TAREFA A
Enumere todas as ocupações que o trecho selecionado atribui ao Sr. José Maria dos Santos.
TAREFA B
Transcreva do trecho selecionado a parte que vai de "Alguns desses artigos, escritos" até "estão de pé.", inclusive.

TRECHO SELECIONADO

O Sr. José Maria dos Santos não é apenas o
pensador, sociólogo e historiador que nos deu "A política
geral do Brasil", a biografia de Bernardino de Campos e outras
obras de tomo. É também, ou antes, é principalmente
o jornalista que, num combate de meio século, jamais interrompido,
sempre estêve na brecha, em jornais do Rio e de São
Paulo, tomando do fato do dia para em torno construir artigos que
constituem verdadeiras ensaios.
Alguns desses artigos, escritos de 31 a 35, reuniram-se agora em
volume sob o titulo "Notas à história recente".
"Notas" que devem ser relidas, pela acuidade com que analisam
problemas que ainda estão de pé.
Delas escolhemos uma, que abaixo reproduzimos, para dar ao leitor
a medida da obra:
(Julho de 1935) Os interêsses econômicos
e financeiros do Brasil estão sendo agora tratados numa verdadeira
atmosfera de catástrofe. Só se ouve falar de remédios
extremos e recursos de agonia. O país, em luta com a crise,
esgotou toda a sua capacidade de resistência perante o exterior,
está literalmente desamparado, só podendo encontrar
uma última esperança de salvação no
repúdio desesperado e quase feroz de todos os compromissos
externos, quer dizer, no abandono intransigente de toda contenção
moral que se traduza praticamente num sacrifício qualquer
das últimas reservas que lhe restam ainda.

REGISTROS EXTRAÍDOS
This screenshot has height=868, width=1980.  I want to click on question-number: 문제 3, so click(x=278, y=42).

---

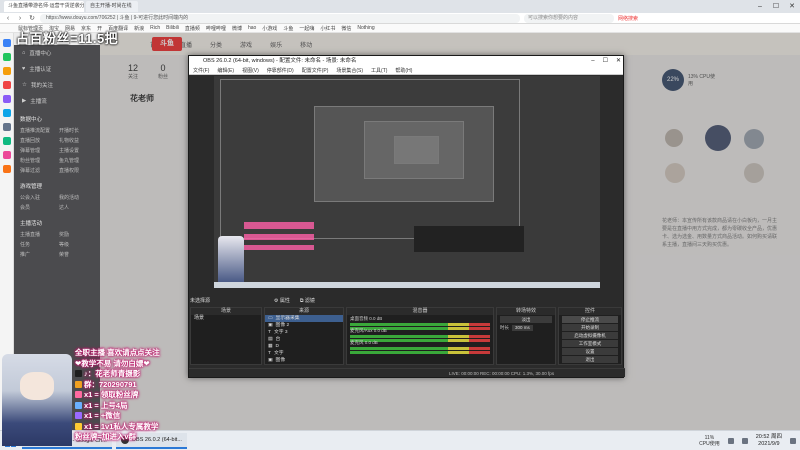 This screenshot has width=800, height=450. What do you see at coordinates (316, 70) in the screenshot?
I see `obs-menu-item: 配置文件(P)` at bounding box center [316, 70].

SOLUÇÃO DO EXERCÍCIO A
pensador, sociólogo, historiador, jornalista

SOLUÇÃO DO EXERCÍCIO B
Alguns desses artigos, escritos de 31 a 35, reuniram-se agora em
volume sob o titulo "Notas à história recente".
"Notas" que devem ser relidas, pela acuidade com que analisam
problemas que ainda estão de pé.